Strengthened by their religious convictions and traditions, they maintained Jewish life in the Diaspora for two thousand years until the modern state of Israel was officially voted into existence by the United Nations. Most Jews still live in the Diaspora but visit and support Israel. Israel also helps Jews and non-Jews in the rest of the world whenever disaster strikes.

Prior to the miraculous event in 1948, Jews were compelled to adopt the languages of the lands in which they settled, while continually praying for the return of their ancient homeland in the language of the Bible. Modern Hebrew became the official language of the reborn state. It would continue to bond new olim with other Jews who came and would continue to come there. Today’s generations are privileged witnesses to the ingathering of the exiles of Israel and the scattered people of Judah, as Isaiah the prophet prophesied.

Although Hebrew has connected Jews for thousands of years, during the Middle Ages, two distinct languages were spoken by Jews in Europe. Yiddish — whose linguistic origins are in Europe and Ladino — originated in the Iberian peninsula. Ladino was basically Castilian Spanish. Both languages were laced with Hebrew words. Trade and/or persecution brought Yiddish from Germany to eastern Europe. Ladino was propelled beyond Spain, and later Portugal, largely by the royal expulsions. In 1492, after a century of forced conversions, they began targeting Jews and Muslims who refused to convert. Jews from the Iberian Peninsula joined existing Jewish communities in Turkey, Arabic lands, Greece, France, Italy and farther north. Language is fluid and absorbent, so acquired words and expressions from its surroundings.

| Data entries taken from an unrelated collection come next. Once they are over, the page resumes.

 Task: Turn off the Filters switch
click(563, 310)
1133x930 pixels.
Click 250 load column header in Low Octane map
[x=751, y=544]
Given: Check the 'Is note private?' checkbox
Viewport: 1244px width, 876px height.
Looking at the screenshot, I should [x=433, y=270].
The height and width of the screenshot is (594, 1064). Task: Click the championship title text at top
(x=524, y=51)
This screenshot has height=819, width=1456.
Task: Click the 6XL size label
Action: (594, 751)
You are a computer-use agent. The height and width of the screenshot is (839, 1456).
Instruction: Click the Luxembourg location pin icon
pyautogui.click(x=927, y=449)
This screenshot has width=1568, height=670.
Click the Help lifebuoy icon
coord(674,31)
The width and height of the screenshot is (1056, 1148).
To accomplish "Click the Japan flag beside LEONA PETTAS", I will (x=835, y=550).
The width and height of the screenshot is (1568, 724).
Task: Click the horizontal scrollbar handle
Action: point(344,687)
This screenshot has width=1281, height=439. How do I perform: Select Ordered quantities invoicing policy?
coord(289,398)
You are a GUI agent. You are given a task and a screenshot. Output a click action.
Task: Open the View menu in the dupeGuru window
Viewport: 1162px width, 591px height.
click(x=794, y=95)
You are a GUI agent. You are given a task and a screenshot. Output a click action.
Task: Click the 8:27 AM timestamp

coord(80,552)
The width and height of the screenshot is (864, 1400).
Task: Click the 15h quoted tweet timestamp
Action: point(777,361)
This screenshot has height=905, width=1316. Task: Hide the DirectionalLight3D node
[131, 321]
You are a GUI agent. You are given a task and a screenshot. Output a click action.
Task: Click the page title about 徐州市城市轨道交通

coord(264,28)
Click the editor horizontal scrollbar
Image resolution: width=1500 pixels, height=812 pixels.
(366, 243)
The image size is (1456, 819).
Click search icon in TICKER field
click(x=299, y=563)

My interest in Sephardic and Mizrachi Jewry grew out of seminars at Columbia University and CUNY, taught by expert scholars and sponsored by the Maurice Amado Foundation. However, it originated in Whippany, New Jersey. When I was invited to read my poems at a Hadassah conference for creative Jewish women, I learned about Sephardic music at a concert performed by several co-presenters. These were Flory Yagoda (1924-2021) and her daughters, Betty and Lori.

Flory was born in Sarajevo, Yugoslavia. Of its 82,000 Jews, only 15% survived the Holocaust. After liberation, Flory met and married Harry Jagoda, an American GI who brought her to America. They had four children, two sons and two daughters. One daughter, Betty, moved to New Jersey, and currently resides in Verona. She often accompanied Flory in her performances of Sephardic songs.

As a guitarist who also played the accordion, Flory Jagoda lived to the age of 97 and was at the forefront of popularizing the music she learned as a child from her beloved nona, Berta Altarac. Ladino was the language spoken at home. The languages she spoke outside were Bosnian and Serbo-Croatian. When her beloved stepfather died, she set down all the Ladino songs she had learned to preserve them for posterity. Forty-twomembers of her family were murdered in a mass shooting during the war and she commemorated them by composing songs about them and the Sephardic culture. Her “Oche Kondelikas — Eight little Candles” has become a classic Chanukah song. The last song she wrote was in collaboration with her daughter, Lori, “Luz y Paz — Light and Peace.”Flory’s achievements were honored by the National Endowment for the Arts, which named her a National Heritage Fellow.


Barbara Wind is a writer, speaker and Holocaust related independent scholar, curator and consultant.